Exercise goal:
Repeat the lines of the data exactly and exclude any picture among them.

━━━ Record extracts ━━━

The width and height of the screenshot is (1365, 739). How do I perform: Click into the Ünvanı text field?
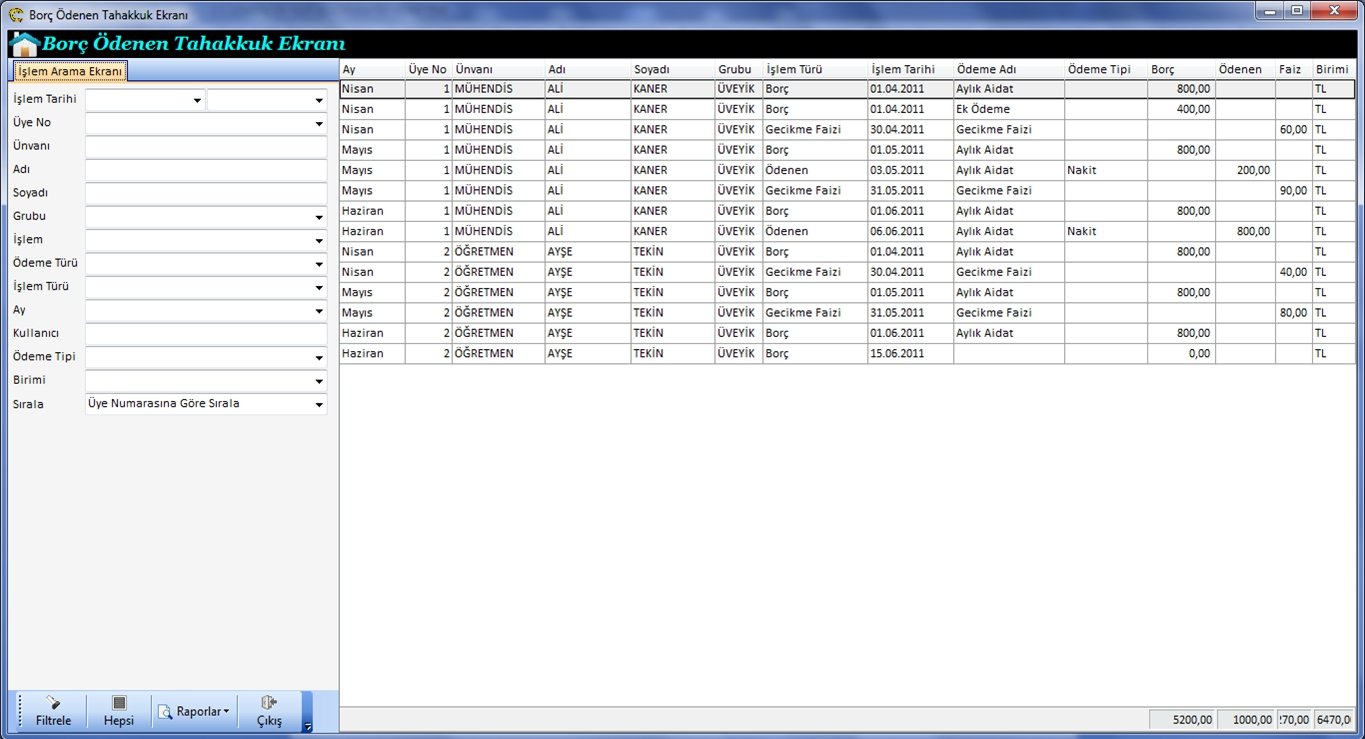(x=205, y=147)
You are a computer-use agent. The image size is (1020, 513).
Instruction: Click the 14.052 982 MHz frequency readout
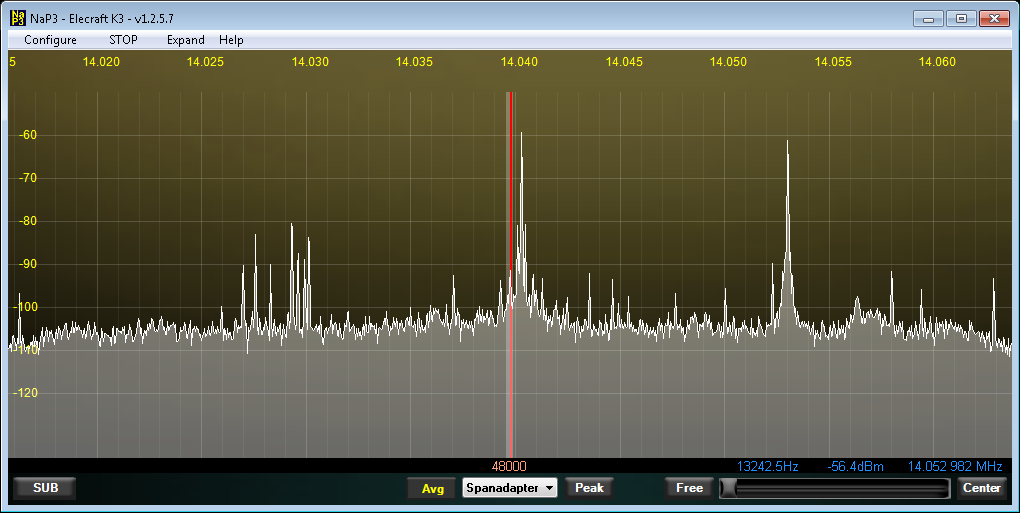click(954, 466)
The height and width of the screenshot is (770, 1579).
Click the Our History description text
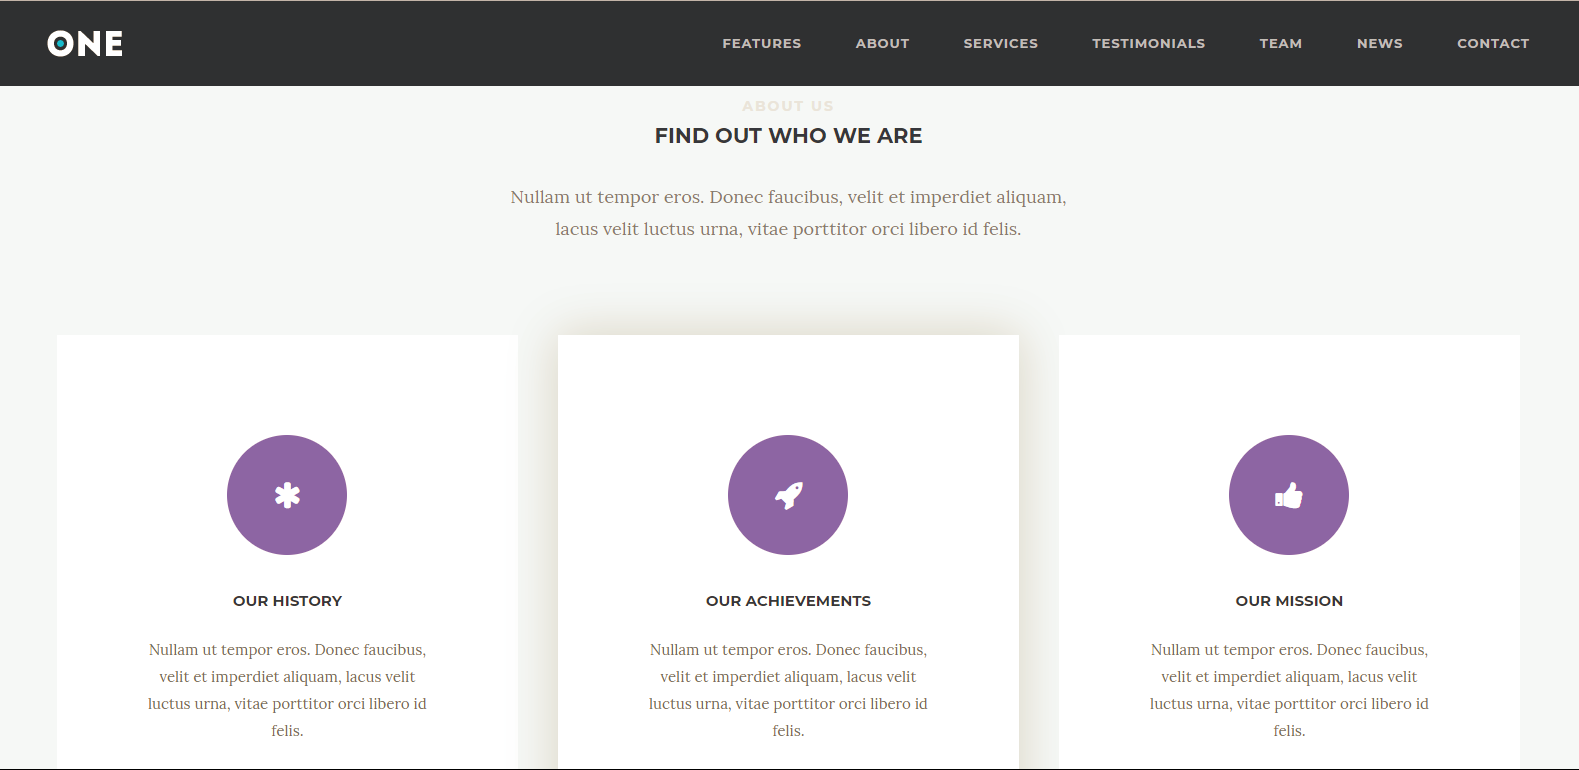pos(287,690)
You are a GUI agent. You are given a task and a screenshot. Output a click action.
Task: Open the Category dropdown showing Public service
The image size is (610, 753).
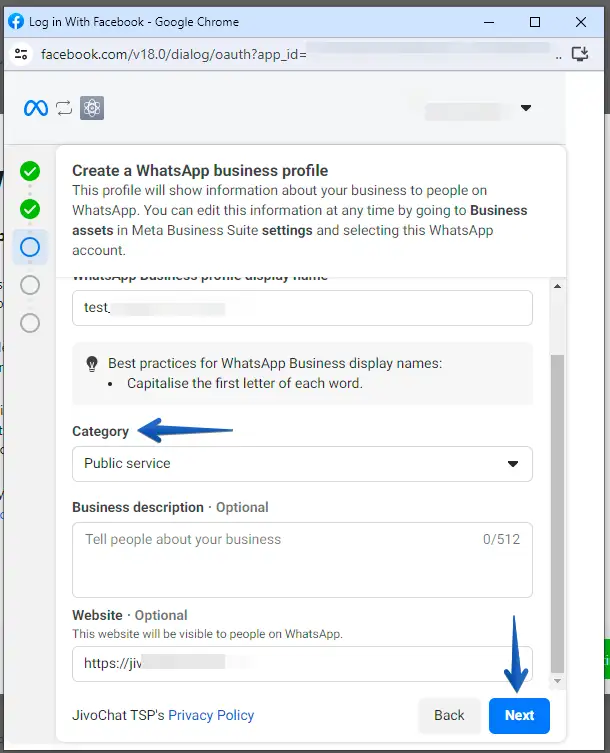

━━━

Answer for this exercise:
The width and height of the screenshot is (1365, 739). How do I perform: Click into the Ünvanı text field?
(x=205, y=147)
You are a computer-use agent. The image size is (1020, 513).
Instruction: Click the 14.052 982 MHz frequency readout
click(954, 466)
The height and width of the screenshot is (770, 1579).
Click the Our History description text
pos(287,690)
You are a GUI agent. You are given a task and a screenshot. Output a click action.
Task: Open the Category dropdown showing Public service
The image size is (610, 753).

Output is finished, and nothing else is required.